Son lyrics are typically decima (ten line), octosyllabic verse, and it is
performed in 2/4 time. The son clave has both a reverse and forward clave,
which dever because a forward clave has a three note bar (tresillo), followed
by a two note bar, while the reverse is the opposite.
BATÁ AND YUKA
One of the most vibrant cabildos was the Lukumí, which
became known for batá drums, played traditionally at initiation ceremonies, and
gourd ensembles called abwe. In the 1950s, a collection of Havana-area batá
drummers called Santero helped bring Lucumí styles into mainstream Cuban music,
while artists like Mezcla and Lázaro Ros melded the style with other forms,
including zouk. The Kongo cabildo is known for its use of yuka drums, as
well as gallos (a form of song contest), makuta and mani dances, the latter
being closely related to the Brazilian martial dance capoeira. Yuka drum music
eventually evolved into what is known as rumba, which has become
internationally popular. Rumba bands traditionally use several drums, palitos,
claves and call and response vocals.
RUMBA
Abroad, rumba is primarily thought of as a glitzy ballroom
dance, but its origins are spontaneous, improvised and lively, coming from the
dockworkers of Havana and Matanzas. Percussion (including quinto and tumbadoras
drums and "palitos", or sticks, to play a cáscara rhythm) and vocal
parts (including a leader and a chorus) are combined to make a danceable and
popular form of music. The word rumba is believed to stem from the verb rumbear,
which means something like to have a good time, party. The rhythm is the most
important part of rumba, which is always music primarily meant for dancing.
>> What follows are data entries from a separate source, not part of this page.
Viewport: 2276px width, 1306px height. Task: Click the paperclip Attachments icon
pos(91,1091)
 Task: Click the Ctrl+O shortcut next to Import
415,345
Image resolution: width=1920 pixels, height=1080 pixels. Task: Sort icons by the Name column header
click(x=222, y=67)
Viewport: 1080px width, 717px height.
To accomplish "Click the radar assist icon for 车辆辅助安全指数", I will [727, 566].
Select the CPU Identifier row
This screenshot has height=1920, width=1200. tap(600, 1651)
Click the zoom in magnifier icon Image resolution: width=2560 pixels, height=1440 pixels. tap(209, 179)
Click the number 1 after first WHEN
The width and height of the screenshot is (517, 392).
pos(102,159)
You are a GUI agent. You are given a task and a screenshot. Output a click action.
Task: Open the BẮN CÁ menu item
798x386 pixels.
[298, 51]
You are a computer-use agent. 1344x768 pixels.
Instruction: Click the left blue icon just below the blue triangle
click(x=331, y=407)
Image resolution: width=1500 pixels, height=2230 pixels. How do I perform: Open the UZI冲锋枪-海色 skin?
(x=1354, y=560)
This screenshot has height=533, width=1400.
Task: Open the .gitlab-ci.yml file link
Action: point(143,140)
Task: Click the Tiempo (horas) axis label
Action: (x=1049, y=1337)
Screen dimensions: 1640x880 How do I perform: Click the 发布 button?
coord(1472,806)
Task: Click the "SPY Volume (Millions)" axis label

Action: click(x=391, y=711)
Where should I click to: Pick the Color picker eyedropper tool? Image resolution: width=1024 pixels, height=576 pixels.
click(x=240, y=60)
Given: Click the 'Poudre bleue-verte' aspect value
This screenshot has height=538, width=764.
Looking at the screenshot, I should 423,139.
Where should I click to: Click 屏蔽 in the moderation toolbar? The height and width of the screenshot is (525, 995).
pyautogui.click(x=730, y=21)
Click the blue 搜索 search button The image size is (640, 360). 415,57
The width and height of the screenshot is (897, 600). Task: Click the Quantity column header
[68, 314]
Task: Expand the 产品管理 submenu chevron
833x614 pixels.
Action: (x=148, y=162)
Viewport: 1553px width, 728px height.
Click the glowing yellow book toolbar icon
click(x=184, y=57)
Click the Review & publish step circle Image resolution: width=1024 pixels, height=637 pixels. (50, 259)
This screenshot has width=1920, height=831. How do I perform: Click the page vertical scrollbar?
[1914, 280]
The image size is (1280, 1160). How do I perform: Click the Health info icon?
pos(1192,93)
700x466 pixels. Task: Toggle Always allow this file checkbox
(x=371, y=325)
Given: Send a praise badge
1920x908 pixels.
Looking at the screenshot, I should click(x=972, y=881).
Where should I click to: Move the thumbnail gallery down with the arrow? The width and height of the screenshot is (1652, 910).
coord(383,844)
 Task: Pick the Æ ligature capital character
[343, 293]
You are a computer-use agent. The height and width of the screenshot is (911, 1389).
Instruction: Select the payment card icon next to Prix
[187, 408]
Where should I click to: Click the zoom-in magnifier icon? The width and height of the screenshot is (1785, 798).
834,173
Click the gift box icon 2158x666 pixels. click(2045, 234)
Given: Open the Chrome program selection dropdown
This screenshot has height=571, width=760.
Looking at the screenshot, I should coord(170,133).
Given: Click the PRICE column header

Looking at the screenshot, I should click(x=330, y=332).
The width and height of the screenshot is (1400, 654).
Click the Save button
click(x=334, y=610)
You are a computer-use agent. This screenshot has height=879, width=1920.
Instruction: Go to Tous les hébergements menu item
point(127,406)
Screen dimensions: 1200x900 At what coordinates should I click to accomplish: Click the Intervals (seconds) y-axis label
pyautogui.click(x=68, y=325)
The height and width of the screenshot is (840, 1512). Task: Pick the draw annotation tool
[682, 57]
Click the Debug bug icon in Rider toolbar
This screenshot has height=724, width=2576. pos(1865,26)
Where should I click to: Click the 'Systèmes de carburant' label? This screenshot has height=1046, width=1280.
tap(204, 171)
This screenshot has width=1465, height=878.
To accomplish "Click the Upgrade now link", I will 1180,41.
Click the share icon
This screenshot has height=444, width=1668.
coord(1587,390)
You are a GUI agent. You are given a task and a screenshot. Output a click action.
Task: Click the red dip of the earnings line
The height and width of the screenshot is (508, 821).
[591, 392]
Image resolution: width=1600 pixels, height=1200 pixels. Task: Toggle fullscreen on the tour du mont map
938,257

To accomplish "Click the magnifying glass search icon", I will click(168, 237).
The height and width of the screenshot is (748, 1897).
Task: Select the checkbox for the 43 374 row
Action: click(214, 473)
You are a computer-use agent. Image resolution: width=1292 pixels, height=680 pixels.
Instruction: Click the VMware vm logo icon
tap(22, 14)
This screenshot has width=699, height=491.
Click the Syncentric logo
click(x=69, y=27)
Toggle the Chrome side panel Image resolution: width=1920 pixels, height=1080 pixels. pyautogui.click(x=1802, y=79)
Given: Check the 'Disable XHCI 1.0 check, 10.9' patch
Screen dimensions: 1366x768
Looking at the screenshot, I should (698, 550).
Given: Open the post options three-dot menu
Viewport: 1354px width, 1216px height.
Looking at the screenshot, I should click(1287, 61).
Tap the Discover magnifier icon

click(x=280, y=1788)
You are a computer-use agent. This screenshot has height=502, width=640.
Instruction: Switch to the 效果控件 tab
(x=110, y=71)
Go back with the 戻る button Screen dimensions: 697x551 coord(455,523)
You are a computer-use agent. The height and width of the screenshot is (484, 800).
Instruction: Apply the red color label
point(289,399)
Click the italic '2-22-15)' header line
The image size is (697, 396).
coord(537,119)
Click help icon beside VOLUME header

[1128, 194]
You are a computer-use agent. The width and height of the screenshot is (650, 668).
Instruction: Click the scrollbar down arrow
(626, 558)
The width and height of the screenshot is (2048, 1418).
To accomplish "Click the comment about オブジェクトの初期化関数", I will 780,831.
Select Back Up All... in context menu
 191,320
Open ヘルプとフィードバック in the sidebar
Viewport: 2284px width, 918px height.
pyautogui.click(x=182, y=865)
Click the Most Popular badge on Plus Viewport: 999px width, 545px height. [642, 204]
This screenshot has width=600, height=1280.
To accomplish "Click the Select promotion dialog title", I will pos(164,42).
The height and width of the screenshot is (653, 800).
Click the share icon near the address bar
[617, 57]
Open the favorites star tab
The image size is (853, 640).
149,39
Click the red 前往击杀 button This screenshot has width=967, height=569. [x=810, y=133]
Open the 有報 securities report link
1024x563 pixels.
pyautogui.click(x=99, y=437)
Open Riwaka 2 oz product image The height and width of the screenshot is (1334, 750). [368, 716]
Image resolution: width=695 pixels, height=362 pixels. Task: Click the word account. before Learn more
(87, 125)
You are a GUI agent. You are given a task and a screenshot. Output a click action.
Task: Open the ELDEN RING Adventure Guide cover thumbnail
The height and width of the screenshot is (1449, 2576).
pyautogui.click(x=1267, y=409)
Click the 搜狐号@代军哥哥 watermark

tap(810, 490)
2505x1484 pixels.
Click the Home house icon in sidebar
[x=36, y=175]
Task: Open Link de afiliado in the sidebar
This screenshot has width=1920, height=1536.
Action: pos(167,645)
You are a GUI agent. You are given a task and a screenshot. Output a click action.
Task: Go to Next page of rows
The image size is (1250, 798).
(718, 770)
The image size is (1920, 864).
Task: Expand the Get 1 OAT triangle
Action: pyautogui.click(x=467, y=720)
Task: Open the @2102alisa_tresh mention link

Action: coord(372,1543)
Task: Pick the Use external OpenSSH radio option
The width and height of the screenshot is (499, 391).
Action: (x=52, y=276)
There three kinds of rumba rhythms, with accompanying
dances: columbia, guaganco and yambú. The columbia, played in 6/8 time, is
danced by one man and is very swift, with aggressive and acrobatic moves. The
guagancó, played in 2/4, is danced with one man and one woman, and is much
slower. The dance simulates the man's pursuit of the woman, and is thus
sexually charged. The yambú, known as "the old people's rumba", is a
precursor to the guaguancó and is played more slowly. Yambú has almost died-out
and is played almost exclusively by folkloric ensembles.
HABANERA
In the late 19th century, the habanera developed out of the
contradanza which had arrived from Haiti after the Haitian revolution. The main
innovation from the contradanza was rhythmic, as the habanera incorporated
Spanish and African influences into its repertoire. In the 1930s, habanera performer Arcano y sus Maravillos
incorporated influences from conga and added a montuno (as in son), paving the
way for the mixing of Latin musical forms, including guaracha, played by a
charanga orchestra. Guaracha (sometimes simply called charanga) also drew from
Haitian musical forms, has been extremely popular and continues to entertain
audiences.
SALSA
In the 1970s and onwards, son montuno was combined with
other Latin musical forms, such as the mambo and the rumba, to form
contemporary salsa music, currently immensely popular throughout Latin America
and the Hispanic world.
NUEVA TROVA
Paralleling nueva canción in Chile and Argentina, Cuba's
political and social turmoil in the 60s and 70s produced a socially aware form
of new music called nueva trova. Silvio Rodríguez and Pablo Milanés became the
most important exponents of this style. It arose from travelling trovadores in
the early 20th century, including popular musicians like Sindo Garay
(best-known for "La Bayamesa"), Nico Saquito, Carlos Puebla and
Joseíto Fernández (best-known for "Guantanamera"). Nueva trova was
always intimately connected with Castro's revolution, but its lyrics frequently
expressed personal rather than social issues, focusing on intense emotional
issues.
TIMBA
Since its appearance in the early 1990s timba has become the
most popular dance music in Cuba, rivalled only lately by Reggatón, the Cuban
version of Jamaican ragga and dancehall music. Though related to salsa, timba
has its own characteristics and history, and is intimately tied to the life and
culture of Cuba, and especially Havana. Timba is to Havana what tango is to
Buenos Aires, or pagode to Rio de Janeiro.